Also fighting the good fight despite intense pressure from the mainstream, ‘rogue’ reporter Phil MacGiollabhain may well have been a little too ‘celtic’ for some people’s tastes, but he was setting the agenda and covering the story when most others were denying that the story even existed. A success, too, which was led by the blog, a site which essentially broke the story then became the home of informed debate on the matter, leading to a richly deserved Orwell Prize for Online Journalism. It is also worth giving some credit to the BBC, where Mark Daly’s investigation brought EBTs firmly into the national conscience, and where Richard Gordon, Jim Spence and Stuart Cosgrove have continued to fight the good fight of allowing football fans’ voices to be heard. But after this short and honorable list of summer successes things start to go horribly wrong, and the BBC is far from immune from the general malaise of protecting the status quo, firmly closing eyes, sticking their fingers in ears and singing ‘la la la’. The loss of the online live commentaries is already sorely missed, particularly by Killie fans left scouring the media for the merest mention of Kenny and his boys. The fact that it has been replaced by the increasingly chaotic old-boys-clubchumfest that is Open All Mics makes matters even worse. The sound of Richard Gordon attempting to control a crowd of has-been footballers and past-their-sell-by-date reporters as they squabble for airtime leaves bemused Killie fans wondering quite what’s happening every week. The fact that it’s interspersed with painful in-jokes, woeful footballer nicknames and a herd of ex-players who are terrified to criticise anyone in case they harm their job prospects, really puts a major question mark over the BBC’s coverage. And of course they remain plagued by the presence of the ‘dynamic’ duo of Chic Young and James Traynor, two dinosaurs of the bygone ‘succulent lamb’ era who have been firm cheerleaders for Rangers’ SPL survival yet find the media landscape shifting under them and diminishing their relevance by the week.

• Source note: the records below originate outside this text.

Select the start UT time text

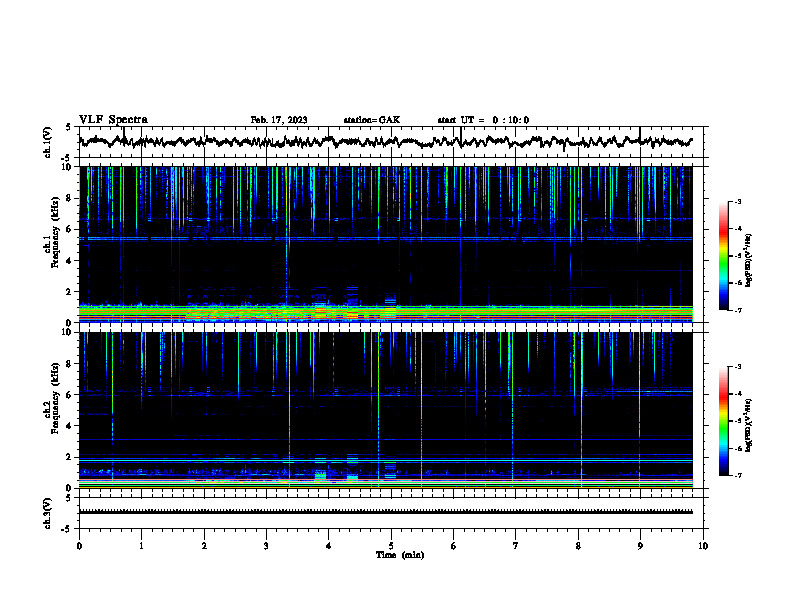(x=483, y=120)
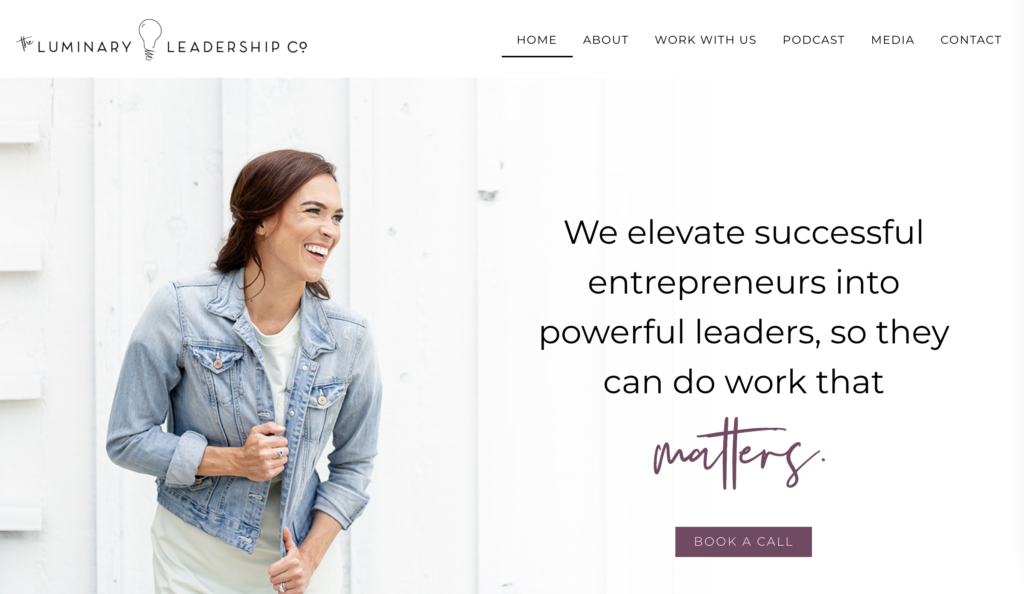
Task: Navigate to the Podcast page
Action: (814, 40)
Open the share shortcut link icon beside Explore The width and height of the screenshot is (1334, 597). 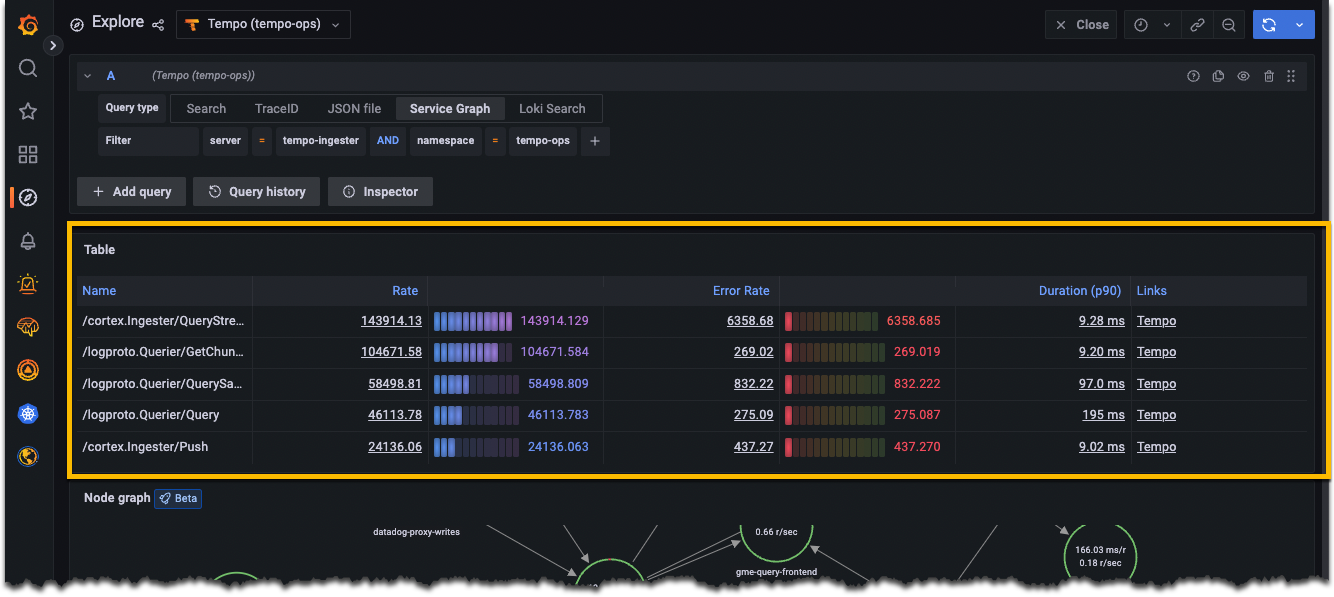click(x=157, y=24)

That Traynor, with his usual bluster (and no doubt an insistence that those who disagree with him should go lie down in a darkened room) is still trying to convince us all that he sets the agenda, in radio and in the ever-lessrelevant Daily Record, is the surest sign of all that his influence has all but gone. Scotland’s newspapers have always lagged behind when it comes to embracing the importance of online news, and one of the clearest messages from this summer is that the print media has struggled to extract itself from its ties to the Old Firm – and readership figures show that fans are deserting the papers in their droves in favour of online. One thing is clear – the mainstream media has failed Scottish football and its fans. But the triumphs? From Killie’s own vibrant online community at through to the blogs which have laid Rangers’ excesses bare, it is by wholeheartedly embracing online journalism, reporting and interaction that success has followed. While the likes of Craig Burley, Young and Traynor have spend the summer talking down to and railing against nutters, bampots and so-called keyboard warriors, they have all failed to take account of one crucial fact. The very people they have spent the summer attacking are simply the rankand-file Scottish football fans who were once their listeners and readers. Like a Killie fan searching for news coverage in a newspaper, Scottish supporters have given up on the mainstream media. They’ve gone elsewhere. And more power to them. TRAVIS Hippo says – Another excellent article from Travis, a man who (anyone get that) knows journalism inside out as well as knowing some of the wallopers who work in the industry. I do believe that many journos have been shown up as OF apologists in recent months and hopefully when things finally calm down a few of them will have departed the media scene.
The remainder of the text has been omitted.